Many customers choose where to shop on the strength of the store brand products available. In a recent survey, more than half of millennials say that their choice of store is influenced by its own brands. It’s not surprising then that store brand sales in the U.S. are growing faster than national brands. In Europe, too, the prominence and popularity of store brands continue to soar. Retail is fiercely competitive, and in many categories Amazon needs store brands to match the breadth of store brand selection available through other retailers and to provide timely, high quality options at a great value to our customers. That's why many of Amazon's most popular store brand products are the everyday staples you can expect to find in other stores too, like toilet paper, batteries, and t-shirts.
Store brands make up a very small portion—around 1%—of sales in our store and do not replace the incredible selection of products offered by our selling partners. By comparison, store brands from many large, national retailers make up anywhere from 15% to 90% of products sold in their stores. Customers like our store brands—on average, they have higher customer review ratings, lower return rates, and higher repeat purchase rates than other comparable brands in our store. This is why they keep our customers coming back to buy more from Amazon and independent sellers and why, like other retailers, we prominently feature store brand products in our store.

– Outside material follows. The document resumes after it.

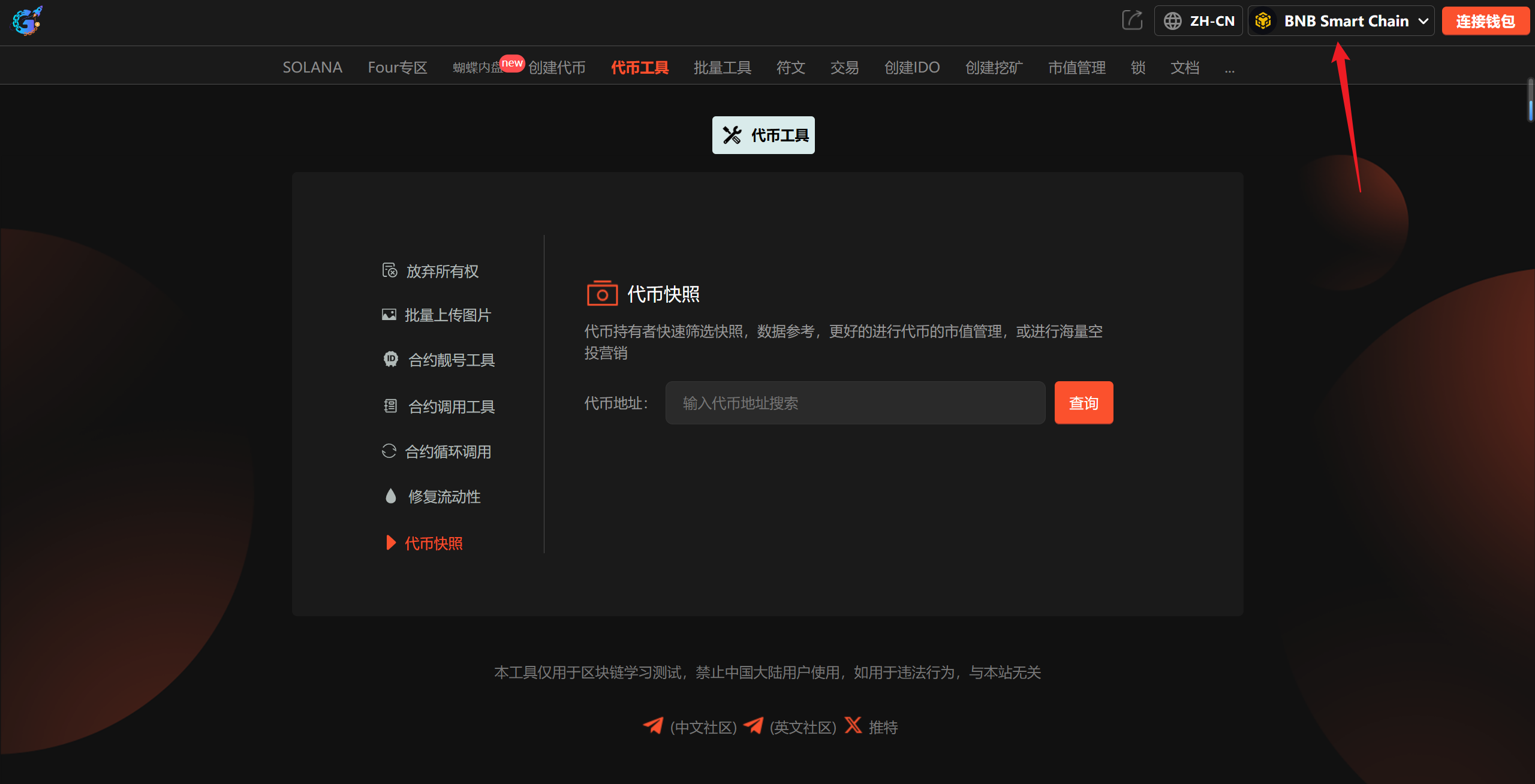The height and width of the screenshot is (784, 1535).
Task: Click the 连接钱包 connect wallet button
Action: pos(1485,21)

We’re excited to bring new options to our customers and will keep working hard to offer store brands where we believe Amazon store brands can provide great value and improve our selection of products.
Sources for charts
- Amazon store brand sales are approximate 2019 sales through Amazon branded stores worldwide. Store brand percent of sales is calculated as a percent of all physical product sales in Amazon branded stores worldwide for 2019, rounded to nearest percent.
- Aldi store brand percent of assortment has been reported at 90%; revenues from store brand estimated by multiplying 90% by 2019 revenues estimated by Euromonitor.
- Carrefour store brand percent of sales estimated by Morningstar; store brand estimated by multiplying this percentage by net sales from FY 2019 Carrefour financials.
- Costco store brand percent of sales estimated by Morgan Stanley; revenues from store brand estimated by multiplying this percentage by net sales less ancillary category from FY 2019 Costco financials.
- Home Depot store brand percent of sales estimated by Credit Suisse; revenues from store brand estimated by multiplying this percentage by net sales from FY 2019 Home Depot financials.
- Kroger store brand sales reported in FY 2019 corporate financials; percentage estimated by dividing reported store brand sales by total sales, excluding fuel from Kroger financials.
- Target percent of sales from store brand reported in FY 2019 Target financials; store brand sales revenues estimated by multiplying this percentage by total sales from Target financials.
- Tesco store brand percent of sales estimated by Morningstar; revenues from store brand estimated by multiplying this percentage by net sales excluding fuel from FY 2020 Tesco financials.
- Trader Joe’s has reported that more than 80% of its sales are from its own label; revenues from store brand estimated as 80% of 2019 revenues estimated by Euromonitor.